Preisbekanntgabe: Klärung der Anforderungen an Garagen
Polizeikontrollen bei Zürcher Garagen führten teilweise zu Unsicherheiten bei Garagisten, wie die Anforderungen der Preisbekanntgabepflichten korrekt erfüllbar sind. Der AGVS-ZH hat die Sachlage mit der Kantonspolizei Zürich geklärt und gibt den Garagisten ein Muster einer korrekten Preislistenstruktur ab.
Niemand gerät gerne in eine Kontrolle. Wer Besuch von der Polizei erhält, befürchtet oftmals, irgend eine Vorschrift nicht korrekt befolgt zu haben und dafür bestraft zu werden. So beispielsweise auch bezüglich der Einhaltung von Preisbekanntgabepflichten. Um Klarheit zu schaffen, wie Garagisten die Preisbekanntgabevorschriften korrekt einhalten können und um zu verhindern, dass unsachgemässe Anforderungen an die Garagisten gestellt werden, hat eine Delegation des AGVS-ZH die Kantonspolizei Zürich (Kapo ZH) am 8. Juli 2026 zu einem Austausch getroffen.

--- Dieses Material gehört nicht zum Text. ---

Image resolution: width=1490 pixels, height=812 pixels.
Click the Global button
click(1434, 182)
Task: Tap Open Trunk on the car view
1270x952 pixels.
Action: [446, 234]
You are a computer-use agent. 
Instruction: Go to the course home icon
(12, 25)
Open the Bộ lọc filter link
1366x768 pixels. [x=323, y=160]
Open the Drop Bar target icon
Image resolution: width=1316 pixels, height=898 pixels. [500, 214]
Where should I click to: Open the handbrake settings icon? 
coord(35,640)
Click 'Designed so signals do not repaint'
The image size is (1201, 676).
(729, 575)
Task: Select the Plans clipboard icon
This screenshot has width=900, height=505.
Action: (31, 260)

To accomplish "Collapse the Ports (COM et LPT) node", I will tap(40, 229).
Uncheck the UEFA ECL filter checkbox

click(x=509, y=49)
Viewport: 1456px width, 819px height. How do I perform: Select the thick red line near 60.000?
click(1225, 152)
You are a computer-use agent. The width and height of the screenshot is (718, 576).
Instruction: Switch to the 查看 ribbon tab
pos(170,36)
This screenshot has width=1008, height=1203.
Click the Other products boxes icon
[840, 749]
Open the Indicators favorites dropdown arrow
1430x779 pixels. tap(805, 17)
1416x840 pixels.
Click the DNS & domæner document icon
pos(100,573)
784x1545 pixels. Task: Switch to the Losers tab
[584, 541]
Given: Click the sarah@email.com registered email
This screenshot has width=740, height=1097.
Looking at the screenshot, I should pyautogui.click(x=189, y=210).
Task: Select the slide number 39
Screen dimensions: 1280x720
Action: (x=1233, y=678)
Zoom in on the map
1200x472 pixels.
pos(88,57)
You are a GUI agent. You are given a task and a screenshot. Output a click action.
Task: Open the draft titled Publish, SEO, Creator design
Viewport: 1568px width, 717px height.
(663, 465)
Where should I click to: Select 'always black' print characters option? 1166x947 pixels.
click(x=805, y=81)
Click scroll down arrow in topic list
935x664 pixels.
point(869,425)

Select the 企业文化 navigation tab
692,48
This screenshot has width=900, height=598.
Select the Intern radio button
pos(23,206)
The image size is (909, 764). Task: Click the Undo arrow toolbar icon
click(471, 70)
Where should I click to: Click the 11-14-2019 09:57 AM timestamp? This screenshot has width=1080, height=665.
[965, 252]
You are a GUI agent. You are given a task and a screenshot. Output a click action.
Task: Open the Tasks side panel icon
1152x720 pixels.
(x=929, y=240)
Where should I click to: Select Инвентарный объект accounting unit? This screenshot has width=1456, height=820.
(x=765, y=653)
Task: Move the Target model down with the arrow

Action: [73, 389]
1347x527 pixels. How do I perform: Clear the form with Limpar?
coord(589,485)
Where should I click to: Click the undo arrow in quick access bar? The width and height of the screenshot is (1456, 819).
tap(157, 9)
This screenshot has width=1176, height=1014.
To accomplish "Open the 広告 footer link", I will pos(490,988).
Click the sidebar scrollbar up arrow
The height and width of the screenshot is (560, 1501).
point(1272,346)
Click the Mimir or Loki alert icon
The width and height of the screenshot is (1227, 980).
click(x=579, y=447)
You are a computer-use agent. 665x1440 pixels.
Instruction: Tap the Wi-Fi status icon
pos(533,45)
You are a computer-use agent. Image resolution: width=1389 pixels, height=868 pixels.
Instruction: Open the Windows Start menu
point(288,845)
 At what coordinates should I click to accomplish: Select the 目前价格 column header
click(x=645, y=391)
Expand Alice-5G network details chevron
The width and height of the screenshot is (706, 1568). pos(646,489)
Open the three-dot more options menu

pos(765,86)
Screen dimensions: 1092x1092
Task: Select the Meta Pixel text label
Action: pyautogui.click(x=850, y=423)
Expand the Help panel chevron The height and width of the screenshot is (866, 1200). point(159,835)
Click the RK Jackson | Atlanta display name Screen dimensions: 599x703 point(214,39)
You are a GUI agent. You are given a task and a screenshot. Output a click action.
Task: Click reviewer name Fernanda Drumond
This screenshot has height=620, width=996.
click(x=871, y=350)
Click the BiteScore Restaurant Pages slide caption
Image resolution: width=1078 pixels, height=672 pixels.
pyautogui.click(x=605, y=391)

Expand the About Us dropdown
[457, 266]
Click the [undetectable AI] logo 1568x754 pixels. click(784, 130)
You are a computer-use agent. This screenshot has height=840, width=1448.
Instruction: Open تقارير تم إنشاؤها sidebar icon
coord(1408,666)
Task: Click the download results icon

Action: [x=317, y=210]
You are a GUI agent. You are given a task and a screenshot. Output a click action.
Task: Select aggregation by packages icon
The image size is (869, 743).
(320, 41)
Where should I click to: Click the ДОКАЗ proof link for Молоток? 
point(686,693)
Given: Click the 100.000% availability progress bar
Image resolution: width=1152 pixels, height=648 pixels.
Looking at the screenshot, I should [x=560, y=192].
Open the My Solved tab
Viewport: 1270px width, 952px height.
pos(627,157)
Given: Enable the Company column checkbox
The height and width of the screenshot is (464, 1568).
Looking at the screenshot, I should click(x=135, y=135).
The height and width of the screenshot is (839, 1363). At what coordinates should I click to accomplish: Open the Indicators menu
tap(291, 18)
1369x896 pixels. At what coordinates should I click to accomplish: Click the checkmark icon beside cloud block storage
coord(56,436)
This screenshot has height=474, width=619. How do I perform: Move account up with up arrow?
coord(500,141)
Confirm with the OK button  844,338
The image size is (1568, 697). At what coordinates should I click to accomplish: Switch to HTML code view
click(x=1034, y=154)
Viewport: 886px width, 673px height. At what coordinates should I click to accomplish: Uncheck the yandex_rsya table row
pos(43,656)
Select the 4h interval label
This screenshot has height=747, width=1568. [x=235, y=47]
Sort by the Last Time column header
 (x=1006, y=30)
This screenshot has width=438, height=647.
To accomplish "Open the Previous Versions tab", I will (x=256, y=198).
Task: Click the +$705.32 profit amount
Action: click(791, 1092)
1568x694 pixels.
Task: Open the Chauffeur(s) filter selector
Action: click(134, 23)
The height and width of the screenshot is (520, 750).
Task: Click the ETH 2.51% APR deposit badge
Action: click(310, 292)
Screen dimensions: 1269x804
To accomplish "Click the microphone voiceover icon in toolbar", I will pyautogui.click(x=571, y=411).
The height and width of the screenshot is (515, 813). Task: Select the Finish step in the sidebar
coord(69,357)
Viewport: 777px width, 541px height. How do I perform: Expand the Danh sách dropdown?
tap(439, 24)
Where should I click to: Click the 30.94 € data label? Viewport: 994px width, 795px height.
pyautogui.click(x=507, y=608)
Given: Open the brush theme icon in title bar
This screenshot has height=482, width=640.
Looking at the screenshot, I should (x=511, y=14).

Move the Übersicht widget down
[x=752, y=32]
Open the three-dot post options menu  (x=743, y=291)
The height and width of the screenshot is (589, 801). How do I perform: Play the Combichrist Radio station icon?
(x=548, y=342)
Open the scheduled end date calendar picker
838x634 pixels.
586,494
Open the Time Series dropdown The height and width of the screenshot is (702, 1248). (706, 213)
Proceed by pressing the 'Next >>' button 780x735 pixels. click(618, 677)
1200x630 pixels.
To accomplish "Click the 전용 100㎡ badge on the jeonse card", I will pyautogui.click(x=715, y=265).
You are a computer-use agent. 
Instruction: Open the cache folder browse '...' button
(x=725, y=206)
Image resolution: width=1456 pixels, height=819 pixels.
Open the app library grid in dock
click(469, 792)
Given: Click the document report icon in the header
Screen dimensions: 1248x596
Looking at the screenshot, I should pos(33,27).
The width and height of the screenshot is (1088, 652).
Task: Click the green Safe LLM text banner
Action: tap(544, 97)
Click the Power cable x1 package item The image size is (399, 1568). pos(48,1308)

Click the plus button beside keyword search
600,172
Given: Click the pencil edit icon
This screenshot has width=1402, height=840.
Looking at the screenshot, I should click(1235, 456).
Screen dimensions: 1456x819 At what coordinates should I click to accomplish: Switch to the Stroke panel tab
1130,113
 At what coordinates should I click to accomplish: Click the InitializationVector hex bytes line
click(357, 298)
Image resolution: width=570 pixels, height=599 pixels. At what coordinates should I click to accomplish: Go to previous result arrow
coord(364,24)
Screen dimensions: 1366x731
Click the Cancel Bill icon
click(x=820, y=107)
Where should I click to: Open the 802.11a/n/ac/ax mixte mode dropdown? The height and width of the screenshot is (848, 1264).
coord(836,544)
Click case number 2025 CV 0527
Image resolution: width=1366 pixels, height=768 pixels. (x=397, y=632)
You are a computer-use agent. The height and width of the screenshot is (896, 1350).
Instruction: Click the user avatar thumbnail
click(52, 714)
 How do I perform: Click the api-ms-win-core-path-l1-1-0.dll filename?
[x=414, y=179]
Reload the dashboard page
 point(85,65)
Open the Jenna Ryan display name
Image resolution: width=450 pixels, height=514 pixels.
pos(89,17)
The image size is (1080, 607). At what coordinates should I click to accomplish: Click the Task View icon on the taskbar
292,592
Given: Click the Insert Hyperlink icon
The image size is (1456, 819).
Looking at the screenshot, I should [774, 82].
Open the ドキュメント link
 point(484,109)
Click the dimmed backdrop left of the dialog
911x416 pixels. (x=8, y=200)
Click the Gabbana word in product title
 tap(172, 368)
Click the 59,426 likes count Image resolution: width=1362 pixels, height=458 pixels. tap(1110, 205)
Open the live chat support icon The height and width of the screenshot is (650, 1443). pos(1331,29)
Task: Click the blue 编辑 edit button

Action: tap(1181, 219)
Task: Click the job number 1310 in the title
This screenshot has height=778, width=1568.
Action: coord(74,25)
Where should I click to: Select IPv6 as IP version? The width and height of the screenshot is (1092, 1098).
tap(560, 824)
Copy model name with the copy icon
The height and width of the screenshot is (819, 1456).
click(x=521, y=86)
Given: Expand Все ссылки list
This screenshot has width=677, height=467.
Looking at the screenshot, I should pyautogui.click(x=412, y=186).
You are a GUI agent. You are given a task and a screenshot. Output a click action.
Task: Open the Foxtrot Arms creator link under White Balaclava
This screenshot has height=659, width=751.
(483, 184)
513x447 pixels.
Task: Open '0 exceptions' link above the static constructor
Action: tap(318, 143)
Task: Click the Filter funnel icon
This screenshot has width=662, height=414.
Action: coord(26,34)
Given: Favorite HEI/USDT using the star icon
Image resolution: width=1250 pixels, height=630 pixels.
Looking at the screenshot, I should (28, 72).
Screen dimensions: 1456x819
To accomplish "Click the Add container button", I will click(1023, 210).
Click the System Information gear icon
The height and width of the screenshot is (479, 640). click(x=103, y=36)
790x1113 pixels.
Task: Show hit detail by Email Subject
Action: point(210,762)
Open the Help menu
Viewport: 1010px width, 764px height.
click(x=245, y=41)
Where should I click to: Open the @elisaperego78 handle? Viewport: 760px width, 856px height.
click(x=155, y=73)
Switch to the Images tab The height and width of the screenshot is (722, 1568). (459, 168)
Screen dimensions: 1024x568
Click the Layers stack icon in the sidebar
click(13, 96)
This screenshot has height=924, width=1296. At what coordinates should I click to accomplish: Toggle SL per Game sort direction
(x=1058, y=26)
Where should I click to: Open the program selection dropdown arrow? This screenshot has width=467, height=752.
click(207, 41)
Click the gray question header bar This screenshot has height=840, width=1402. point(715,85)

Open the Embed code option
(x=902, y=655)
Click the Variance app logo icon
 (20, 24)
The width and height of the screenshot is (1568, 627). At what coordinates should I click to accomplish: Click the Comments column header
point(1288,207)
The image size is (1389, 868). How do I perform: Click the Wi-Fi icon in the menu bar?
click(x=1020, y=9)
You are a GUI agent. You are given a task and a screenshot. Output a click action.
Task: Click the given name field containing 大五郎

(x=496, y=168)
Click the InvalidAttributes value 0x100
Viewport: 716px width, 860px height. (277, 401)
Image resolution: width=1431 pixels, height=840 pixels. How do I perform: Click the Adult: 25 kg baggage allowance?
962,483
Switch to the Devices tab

Vorab die gute Nachricht. Der Austausch fand in angenehmer Atmosphäre statt. Beide Seiten zeigten grossen Respekt für die Leistungen des Gegenübers. Die Polizei stellte gleich zu Beginn klar, dass die Garagen selten Anlass zu Beanstandungen gäben. Die Polizei erscheine jeweils mit Spezialisten in Zivil, um keinen falschen Eindruck bei Kunden und Passanten zu erwecken. Falls etwas bemängelt werde, würde in der Regel wenige Wochen später kontrolliert, ob die nötigen Anpassungen gemacht worden seien. Nur selten würden Bussen ausgesprochen.
Klarheit über die einzuhaltenden Vorschriften gibt die Broschüre zur Verordnung über die Bekanntgabe von Preisen (PBV), welche auf die spezifischen Fragestellungen bei Garagen und Waschanlagen eingeht. Die neuste, bereinigte Version mit Stand Juli 2026 kam nach einer Intervention des AGVS beim Staatssekretariat für Wirtschaft (SECO) zustande und ist hier abrufbar. In der Vorversion waren noch Anforderungen aufgeführt, welche nicht mehr zeitgemäss sind.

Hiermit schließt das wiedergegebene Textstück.